2. Carbon is a Delaware corporation; Catalyst Research Corporation (hereinafter referred to as "Catalyst") a Maryland corporation; Mine Safety Appliances Company (hereinafter referred to as "Mine *596 Safety") a Pennsylvania corporation; all have offices for the transaction of business in Pittsburgh, Allegheny County, Pennsylvania, and transact business in Pittsburgh, Allegheny County, Pennsylvania; the individual defendants are all residents of Allegheny County, Pennsylvania.

3. Mine Safety was organized in 1917 by George H. Deike and John T. Ryan, Sr. as successor to the partnership of Deike and Ryan. From the time of its organization to date, it has engaged extensively in the business of developing and manufacturing industrial and military safety equipment and devices of both a mechanical and chemical nature.

4. In 1928, Mine Safety became associated with J. H. Newmark in the financing of chemical research then being conducted by J. C. W. Frazer of Johns Hopkins University in the development of means for the elimination of carbon monoxide from exhaust gases from internal combustion engines. In the furtherance of this joint project, Mine Safety and Newmark secured the assignment to them of various patents and acquired from Frazer an exclusive license to use certain catalyst and treatment inventions of Frazer for use in a device for the treatment of exhaust gases and "for no other purpose whatsoever".

5. In 1929, Carbon was organized as a successor to said enterprise initiated by Mine Safety and Newmark and there were transferred to Carbon all of the contracts, agreements, patents and other rights acquired by them including the limited license acquired from Frazer.

6. The assets thus transferred to Carbon were valued on its books of account at $400,000 and in exchange therefor shares of the capital stock of Carbon were issued to Newmark and Mine Safety. Subsequently, Mine Safety acquired additional shares of Carbon stock for cash and at all times material to this action owned a majority of the outstanding stock of Carbon.

7. In May of 1930, Catalyst was organized for the primary purpose of developing and exploiting the catalyst invented by Frazer in uses other than the treatment of exhaust gases from internal combustion engines (which use Frazer had theretofore licensed to Carbon); and for the purpose of developing and exploiting other inventions pertaining to catalysts and their uses. Under the plan of organization, 40 per cent of the stock of Catalyst was acquired by Frazer in exchange for a license to use his inventions, and 60 per cent was acquired by Carbon pursuant to an agreement by which Carbon undertook to advance to Catalyst $50,000 in annual installments of not less than $10,000.

8. a.

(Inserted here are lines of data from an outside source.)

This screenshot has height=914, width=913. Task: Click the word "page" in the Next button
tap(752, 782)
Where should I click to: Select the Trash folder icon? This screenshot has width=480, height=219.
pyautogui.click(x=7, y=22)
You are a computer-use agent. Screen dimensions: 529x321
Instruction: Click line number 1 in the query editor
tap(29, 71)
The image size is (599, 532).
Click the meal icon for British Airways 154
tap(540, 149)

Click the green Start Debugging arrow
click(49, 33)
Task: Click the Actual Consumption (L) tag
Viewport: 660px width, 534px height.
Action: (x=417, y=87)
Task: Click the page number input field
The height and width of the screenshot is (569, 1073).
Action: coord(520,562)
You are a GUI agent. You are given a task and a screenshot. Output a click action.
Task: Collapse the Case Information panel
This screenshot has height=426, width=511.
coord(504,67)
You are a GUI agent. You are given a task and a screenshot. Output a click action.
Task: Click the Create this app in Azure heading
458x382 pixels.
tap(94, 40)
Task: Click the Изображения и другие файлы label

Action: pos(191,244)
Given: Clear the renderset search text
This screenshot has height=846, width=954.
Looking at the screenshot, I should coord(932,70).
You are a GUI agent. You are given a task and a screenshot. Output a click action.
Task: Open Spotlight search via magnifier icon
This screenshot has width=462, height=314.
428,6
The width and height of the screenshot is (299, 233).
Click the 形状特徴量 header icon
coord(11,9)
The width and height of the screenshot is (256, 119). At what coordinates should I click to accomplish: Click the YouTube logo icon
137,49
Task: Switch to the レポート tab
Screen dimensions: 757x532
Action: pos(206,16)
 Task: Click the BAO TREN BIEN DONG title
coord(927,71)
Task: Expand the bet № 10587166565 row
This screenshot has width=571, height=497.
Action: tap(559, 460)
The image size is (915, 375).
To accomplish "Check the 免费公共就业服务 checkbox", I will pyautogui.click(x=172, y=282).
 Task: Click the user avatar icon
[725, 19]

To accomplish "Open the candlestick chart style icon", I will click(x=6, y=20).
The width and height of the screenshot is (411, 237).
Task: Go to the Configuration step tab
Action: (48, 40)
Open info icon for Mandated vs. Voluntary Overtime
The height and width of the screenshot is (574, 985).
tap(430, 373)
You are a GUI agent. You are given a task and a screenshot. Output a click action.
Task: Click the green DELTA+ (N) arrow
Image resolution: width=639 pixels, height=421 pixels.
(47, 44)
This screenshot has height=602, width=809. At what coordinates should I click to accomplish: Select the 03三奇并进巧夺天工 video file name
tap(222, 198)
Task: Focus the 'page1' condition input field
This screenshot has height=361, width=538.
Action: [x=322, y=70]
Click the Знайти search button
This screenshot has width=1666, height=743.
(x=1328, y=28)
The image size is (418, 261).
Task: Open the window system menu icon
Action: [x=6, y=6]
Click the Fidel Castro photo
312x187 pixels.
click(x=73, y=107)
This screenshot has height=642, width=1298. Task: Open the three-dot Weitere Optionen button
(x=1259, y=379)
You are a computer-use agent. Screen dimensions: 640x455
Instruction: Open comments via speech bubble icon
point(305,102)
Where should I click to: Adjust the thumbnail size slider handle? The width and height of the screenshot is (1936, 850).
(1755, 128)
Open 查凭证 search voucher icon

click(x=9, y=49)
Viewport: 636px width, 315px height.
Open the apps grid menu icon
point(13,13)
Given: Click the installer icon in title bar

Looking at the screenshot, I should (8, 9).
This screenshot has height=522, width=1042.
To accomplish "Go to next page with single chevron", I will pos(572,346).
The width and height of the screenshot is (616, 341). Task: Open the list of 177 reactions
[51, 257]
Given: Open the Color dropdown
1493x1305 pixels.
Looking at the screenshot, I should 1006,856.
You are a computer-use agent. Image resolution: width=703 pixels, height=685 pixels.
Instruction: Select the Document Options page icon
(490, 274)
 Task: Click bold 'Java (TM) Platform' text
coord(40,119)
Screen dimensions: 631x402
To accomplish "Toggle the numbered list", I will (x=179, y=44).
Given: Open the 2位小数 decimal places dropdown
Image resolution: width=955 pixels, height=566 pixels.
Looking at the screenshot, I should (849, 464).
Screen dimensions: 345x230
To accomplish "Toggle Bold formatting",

George H. Deike was at all times material hereto a director of Mine Safety, Carbon and Catalyst and was president of Catalyst. He was also president of Mine Safety except for a period between 1939 and 1941.

b. William P. Yant was president and a director of Carbon from January, 1937 to June of 1942. Yant, though not an officer or director of Mine Safety, has been Director of Research at Mine Safety since 1936. Yant became vice president of Catalyst in 1942.

c. John F. Beggy has at all times material hereto been an officer of Mine Safety and was a director of Mine Safety from 1935 to 1943. Beggy was an officer of Carbon from 1931 to 1943 and a director from 1933 to 1943. Beggy was an officer of Catalyst from 1933 to 1943 and a director of Catalyst in 1942 and 1943.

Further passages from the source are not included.